Core courses include:
- Basic Food Science
- Nutrition and Health
- Organization and Management in Food Service
- Nutrition Assessment
- Profession of Dietetics
- Food Purchasing and Product Mgmt.
- Nutrition and the Life Cycle
- Nutrition Counseling
- Advanced Nutrition I
- Advanced Nutrition II
- Medical Nutrition Therapy I
- Medical Nutrition Therapy II
- Foodsystems/Dietetics Administration
- Quantity Food Production
- Medical Terminology/Records
- Community Nutrition
- Professional Development
The dietetics concentration has a very rigid course structure and does not offer many opportunities for minors in other disciplines. However, it is possible, and dietetics students who do pursue minors often choose Exercise Science, Health Promotion or a related field.
Engagement Outside the Classroom
Appalachian Student Dietetics Association (ASDA) - an active professional and academic organization that focuses on promoting nutrition and health within the community and on campus.
Appalachian is committed to introducing students to different cultures and teaching them how to live and interact in a global society.
There are no admission requirements beyond admission to Appalachian State University.
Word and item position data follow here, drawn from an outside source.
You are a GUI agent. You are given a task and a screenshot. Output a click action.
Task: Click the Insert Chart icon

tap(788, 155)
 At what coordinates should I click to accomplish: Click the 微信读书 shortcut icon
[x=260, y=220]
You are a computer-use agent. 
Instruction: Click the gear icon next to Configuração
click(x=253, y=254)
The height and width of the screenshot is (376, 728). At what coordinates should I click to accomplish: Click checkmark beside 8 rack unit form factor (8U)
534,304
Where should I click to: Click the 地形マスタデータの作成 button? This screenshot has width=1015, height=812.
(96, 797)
- Since the beginning of the dietetics program at Appalachian, the emphasis has been on general dietetics in order to meet the needs of the region.
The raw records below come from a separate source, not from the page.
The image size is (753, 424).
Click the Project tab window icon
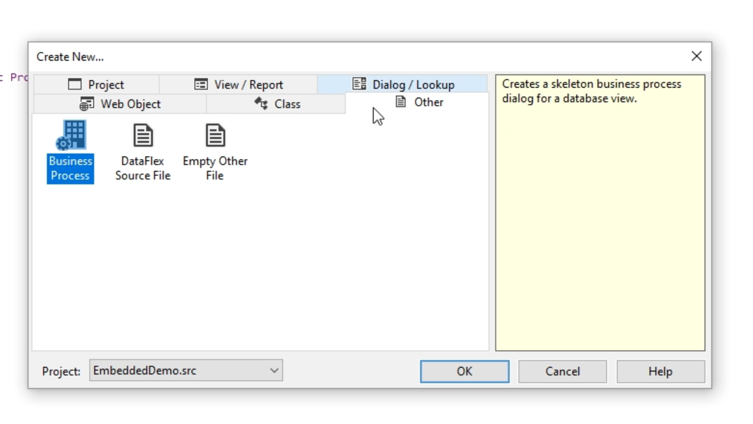point(75,84)
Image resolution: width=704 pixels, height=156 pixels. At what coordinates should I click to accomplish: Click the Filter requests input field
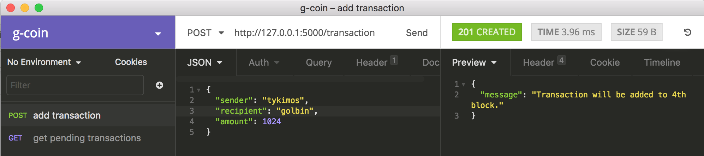(x=75, y=85)
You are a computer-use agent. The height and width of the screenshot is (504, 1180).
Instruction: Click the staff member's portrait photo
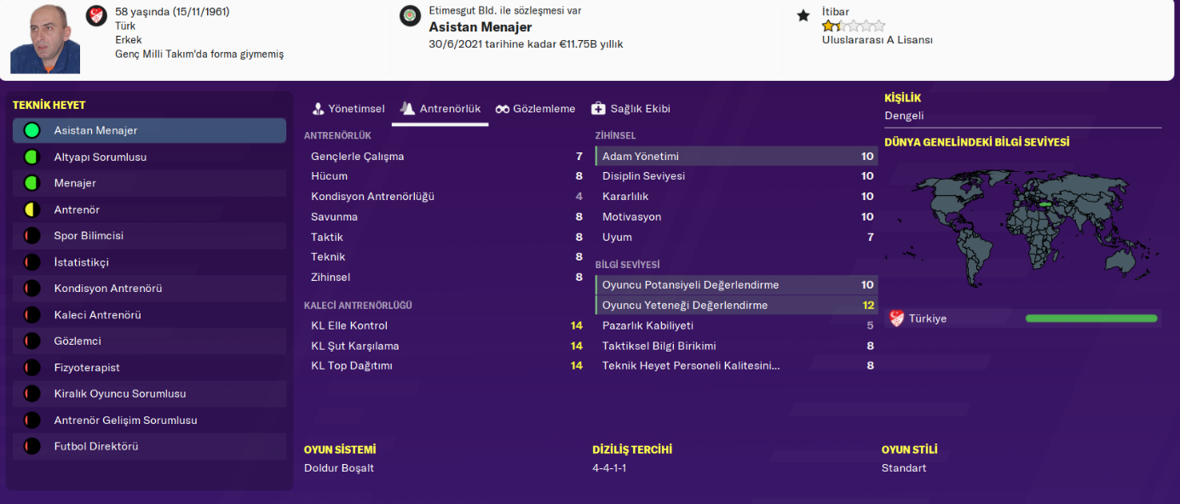(x=45, y=40)
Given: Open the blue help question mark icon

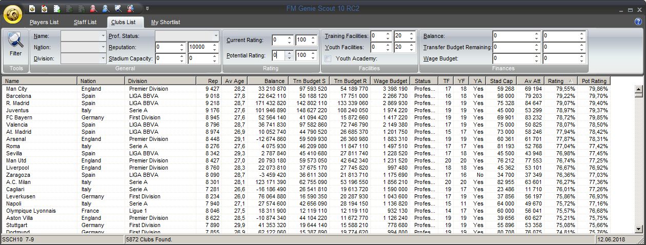Looking at the screenshot, I should coord(638,22).
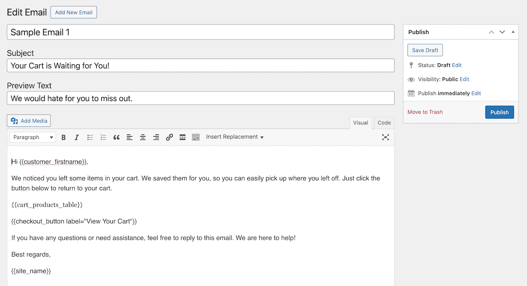Insert a numbered list
This screenshot has width=527, height=286.
click(103, 138)
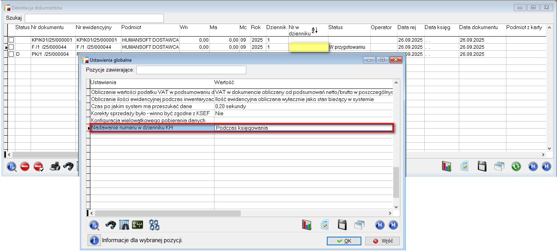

- Appalachian’s program requires a 300-hour undergraduate internship in dietetics before graduation. The internship gives students vastly more hands-on experience during their undergraduate education than other programs in the region.
- The average match rate for students wishing to pursue a Dietetic Internship in 2017 was 67% (well above the national average). The first-time pass rate for the Registered Dietitian exam is 92% for Appalachian graduates.
- The program is accredited by the Accreditation Council for Education in Nutrition and Dietetics of The Academy of Nutrition and Dietetics.
- Alumni support the program by providing training opportunities for students in the undergraduate internship and serving as guest speakers on campus. In fact, nearly every Registered Dietitian in the local district has a relationship or connection with the Nutrition and Foods program at Appalachian.
- This program is housed in the Department of Nutrition and Health Care Management.
Number of Students
Approximately 275 in the two Nutrition and Foods (BS) concentrations combined.